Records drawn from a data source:
+ + + + + + +
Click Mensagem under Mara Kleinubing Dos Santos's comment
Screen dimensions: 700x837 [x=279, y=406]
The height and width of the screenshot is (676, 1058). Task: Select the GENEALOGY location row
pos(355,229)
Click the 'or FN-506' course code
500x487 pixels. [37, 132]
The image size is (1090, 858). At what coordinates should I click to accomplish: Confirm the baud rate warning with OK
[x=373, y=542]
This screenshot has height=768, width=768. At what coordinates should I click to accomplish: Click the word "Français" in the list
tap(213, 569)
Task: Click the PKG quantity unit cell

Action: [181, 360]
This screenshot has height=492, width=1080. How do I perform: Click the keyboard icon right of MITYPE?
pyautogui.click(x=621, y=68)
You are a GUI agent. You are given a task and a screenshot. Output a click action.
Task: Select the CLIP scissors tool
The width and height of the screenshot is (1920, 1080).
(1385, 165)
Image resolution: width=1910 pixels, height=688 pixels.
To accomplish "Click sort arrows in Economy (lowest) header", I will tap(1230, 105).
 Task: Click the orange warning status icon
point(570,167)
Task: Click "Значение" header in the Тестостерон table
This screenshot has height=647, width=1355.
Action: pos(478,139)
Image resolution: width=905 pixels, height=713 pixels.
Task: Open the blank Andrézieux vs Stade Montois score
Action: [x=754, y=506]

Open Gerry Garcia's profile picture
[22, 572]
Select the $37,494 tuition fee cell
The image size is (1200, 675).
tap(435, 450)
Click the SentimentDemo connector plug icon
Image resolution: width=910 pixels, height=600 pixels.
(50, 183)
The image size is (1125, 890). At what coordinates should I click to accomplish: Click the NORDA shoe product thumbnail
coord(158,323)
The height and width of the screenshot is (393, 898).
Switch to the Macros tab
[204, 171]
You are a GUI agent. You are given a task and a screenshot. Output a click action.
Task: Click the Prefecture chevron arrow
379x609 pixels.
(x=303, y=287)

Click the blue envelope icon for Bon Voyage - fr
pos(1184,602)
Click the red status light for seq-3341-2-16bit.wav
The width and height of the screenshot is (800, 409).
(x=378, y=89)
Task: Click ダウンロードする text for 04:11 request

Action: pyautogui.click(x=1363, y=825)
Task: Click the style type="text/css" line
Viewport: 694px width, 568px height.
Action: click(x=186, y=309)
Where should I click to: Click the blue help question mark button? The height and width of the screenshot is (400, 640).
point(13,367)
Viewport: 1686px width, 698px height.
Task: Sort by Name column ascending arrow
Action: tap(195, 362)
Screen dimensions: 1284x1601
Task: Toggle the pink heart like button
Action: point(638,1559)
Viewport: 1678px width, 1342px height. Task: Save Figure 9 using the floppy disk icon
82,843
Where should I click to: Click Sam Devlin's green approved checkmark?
+ + + + + + +
Do this |
Repeat all of the lines above word for word, keeping them in the same order.

Problem solution |
Click Mensagem under Mara Kleinubing Dos Santos's comment
Screen dimensions: 700x837 [x=279, y=406]
The height and width of the screenshot is (676, 1058). Task: Select the GENEALOGY location row
pos(355,229)
Click the 'or FN-506' course code
500x487 pixels. [37, 132]
The image size is (1090, 858). At what coordinates should I click to accomplish: Confirm the baud rate warning with OK
[x=373, y=542]
This screenshot has height=768, width=768. At what coordinates should I click to accomplish: Click the word "Français" in the list
tap(213, 569)
Task: Click the PKG quantity unit cell

Action: [181, 360]
This screenshot has height=492, width=1080. How do I perform: Click the keyboard icon right of MITYPE?
pyautogui.click(x=621, y=68)
You are a GUI agent. You are given a task and a screenshot. Output a click action.
Task: Select the CLIP scissors tool
The width and height of the screenshot is (1920, 1080).
(1385, 165)
Image resolution: width=1910 pixels, height=688 pixels.
To accomplish "Click sort arrows in Economy (lowest) header", I will tap(1230, 105).
 Task: Click the orange warning status icon
point(570,167)
Task: Click "Значение" header in the Тестостерон table
This screenshot has height=647, width=1355.
Action: pos(478,139)
Image resolution: width=905 pixels, height=713 pixels.
Task: Open the blank Andrézieux vs Stade Montois score
Action: [x=754, y=506]

Open Gerry Garcia's profile picture
[22, 572]
Select the $37,494 tuition fee cell
The image size is (1200, 675).
tap(435, 450)
Click the SentimentDemo connector plug icon
Image resolution: width=910 pixels, height=600 pixels.
(50, 183)
The image size is (1125, 890). At what coordinates should I click to accomplish: Click the NORDA shoe product thumbnail
coord(158,323)
The height and width of the screenshot is (393, 898).
Switch to the Macros tab
[204, 171]
You are a GUI agent. You are given a task and a screenshot. Output a click action.
Task: Click the Prefecture chevron arrow
379x609 pixels.
(x=303, y=287)

Click the blue envelope icon for Bon Voyage - fr
pos(1184,602)
Click the red status light for seq-3341-2-16bit.wav
The width and height of the screenshot is (800, 409).
(x=378, y=89)
Task: Click ダウンロードする text for 04:11 request

Action: pyautogui.click(x=1363, y=825)
Task: Click the style type="text/css" line
Viewport: 694px width, 568px height.
Action: click(x=186, y=309)
Where should I click to: Click the blue help question mark button? The height and width of the screenshot is (400, 640).
point(13,367)
Viewport: 1686px width, 698px height.
Task: Sort by Name column ascending arrow
Action: tap(195, 362)
Screen dimensions: 1284x1601
Task: Toggle the pink heart like button
Action: point(638,1559)
Viewport: 1678px width, 1342px height. Task: Save Figure 9 using the floppy disk icon
82,843
Where should I click to: Click Sam Devlin's green approved checkmark?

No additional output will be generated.